Here is what we know right now: If you love fashion, what you desire at the moment are clothes that present the kind of artistry and aesthetic brilliance that my plaid collar possesses—things that are worth acquiring, regardless of cost.

In reading Town and County’s home section I discovered two rather obscure trends aimed at people with anxieties that could only come from an excess of leisure time: Testing and deploying a signature scent for one’s entire home and buying hand-blown glass vessels so no one has to look at the unsightly brand-names when they open their bathroom vanity. “When a product speaks for itself, it doesn’t need a label,” writes the latter article’s author, though how a person is supposed to sort through 100 smoked glass bottles to find the proper potion is left unsaid. Perhaps there is a clue in an anecdote relayed to the writer by Karl Lagerfeld, who is said to have had his staff pour his favorite “bath soak’ into a decanter every day

In another story, perhaps as proof of the staying power of luxury buildings, Town & Country profiles a castle that dates to before the Bubonic Plague.

In real estate, I learned, the big trends are bunkers and air filtration systems. In cities across the country, developers and real estate agents are making a killing selling either vast expanses of private land, or means to breathe private air.

Huge properties at the top of the market—think koi ponds, ranches, helipads— are going for once-unimaginable prices. For those who can’t entirely escape, germ-killing UV lights and air systems are all the rage. In Manhattan, two newer penthouse apartments have a closed-loop HVAC system that pumps air in from the roof and doesn’t let it mingle with the rest of the building. In another story, perhaps as proof of the staying power of luxury buildings, Town & Country profiles a castle that dates to before the Bubonic Plague.

“But can money restore a sense of order during this most disordered of times?” asks Town & Country in its story “Buying Normal,” posing a question that seemed pretty clearly answered on every other page. Country homes, private tutors, James Beard-winning private chefs, pod schools, and covid-19 testing for live-in staff are all discussed. (Oddly, the question of whether money can buy happiness also includes an aside about women wanting to switch careers to go work in the non-profit sector in what’s referred to as “a latent midlife crisis, or simply a crisis of conscious” as the world around them burns.)

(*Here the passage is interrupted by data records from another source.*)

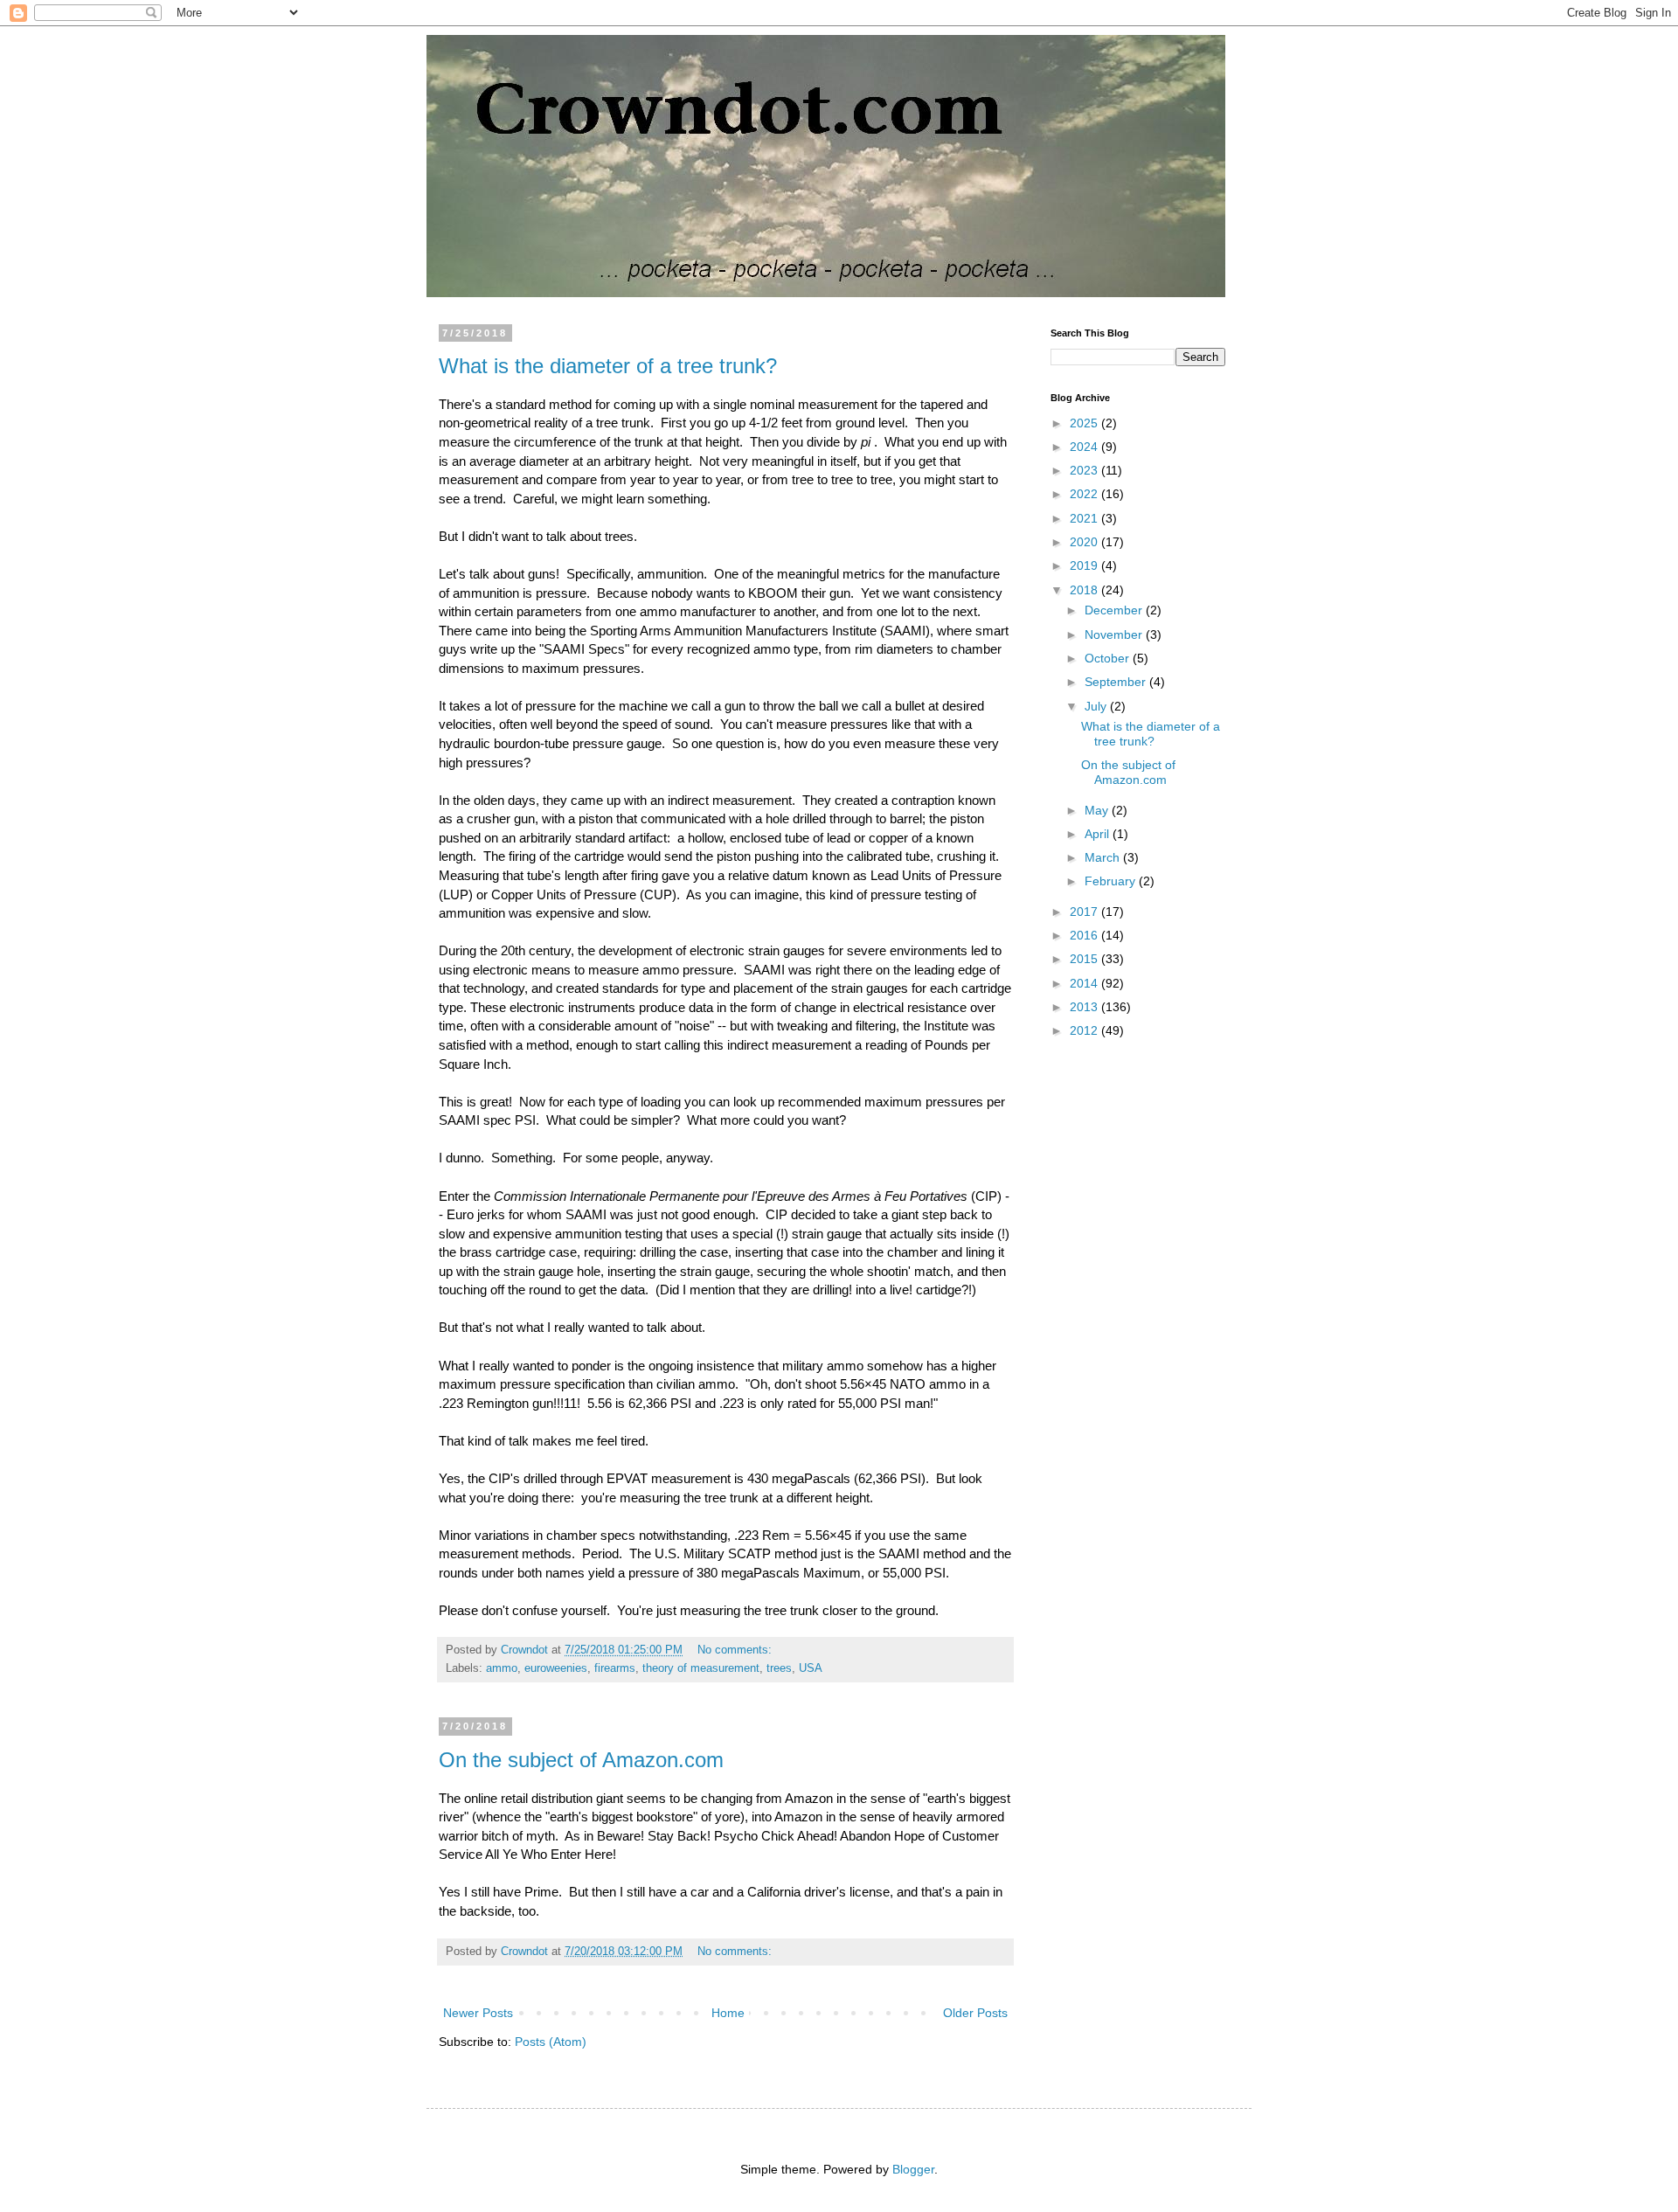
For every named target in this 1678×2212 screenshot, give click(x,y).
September (1117, 682)
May (1098, 810)
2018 (1085, 590)
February (1112, 881)
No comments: (736, 1650)
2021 (1085, 518)
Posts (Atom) (550, 2042)
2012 (1085, 1030)
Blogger (913, 2169)
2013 (1085, 1007)
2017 (1085, 912)
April (1099, 834)
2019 (1085, 565)
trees (779, 1668)
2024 (1085, 447)
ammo (501, 1668)
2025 (1085, 423)
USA (810, 1668)
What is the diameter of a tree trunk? (608, 366)
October (1109, 658)
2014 (1085, 983)
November (1115, 634)
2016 (1085, 935)
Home (728, 2013)
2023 (1085, 470)
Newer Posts (478, 2013)
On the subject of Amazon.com (581, 1760)
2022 (1085, 494)
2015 (1085, 959)
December (1115, 610)
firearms (614, 1668)
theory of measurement (700, 1668)
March (1104, 857)
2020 (1085, 542)
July (1097, 706)
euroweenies (555, 1668)
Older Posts (975, 2013)
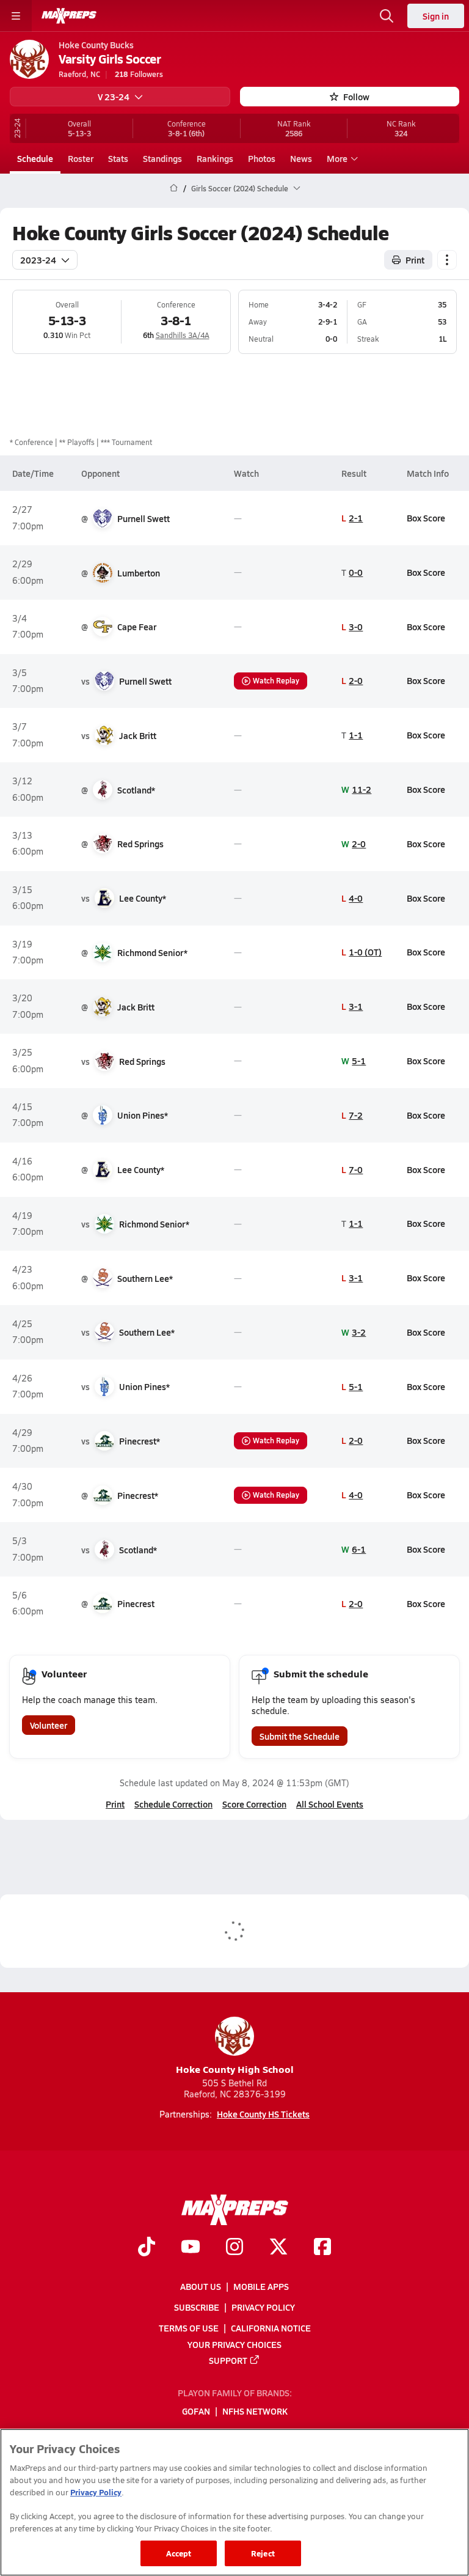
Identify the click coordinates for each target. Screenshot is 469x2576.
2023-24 (38, 260)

And finally, as all magazines must coin a portmanteau to describe an invented trend once every few months, Town & Country has brought us the “Resistocrat,” the shockingly liberal descendants of the traditionally Republican titans of industry—or people who simply log on every once in a while. “A new generation of heirs are leveraging their legacies and defying dynasties—for the common good,” declares Town & Country. “Hardly a news cycle goes by these days without at least one dynastic turncoat or class defector breaking the ranks.”

These recent “class defectors” are said to be, in order of appearance in the story: Claudia Conway (for tweeting), Mary Trump (for writing a salacious and extremely lucrative book), Abigail Disney (for tweeting), Christy Walton (for donating to an anti-Trump PAC established by influential Republicans), Porter McConnell (for working at a liberal non-profit), and James Murdoch (for donating to Democrats and spending money to research climate change).

The problem of such radical actors infiltrating the halls of power through the sheer luck of their DNA is, apparently, a well-known issue, according to one historian quoted who studies these things: “I call it the Rockefeller Syndrome,” she says.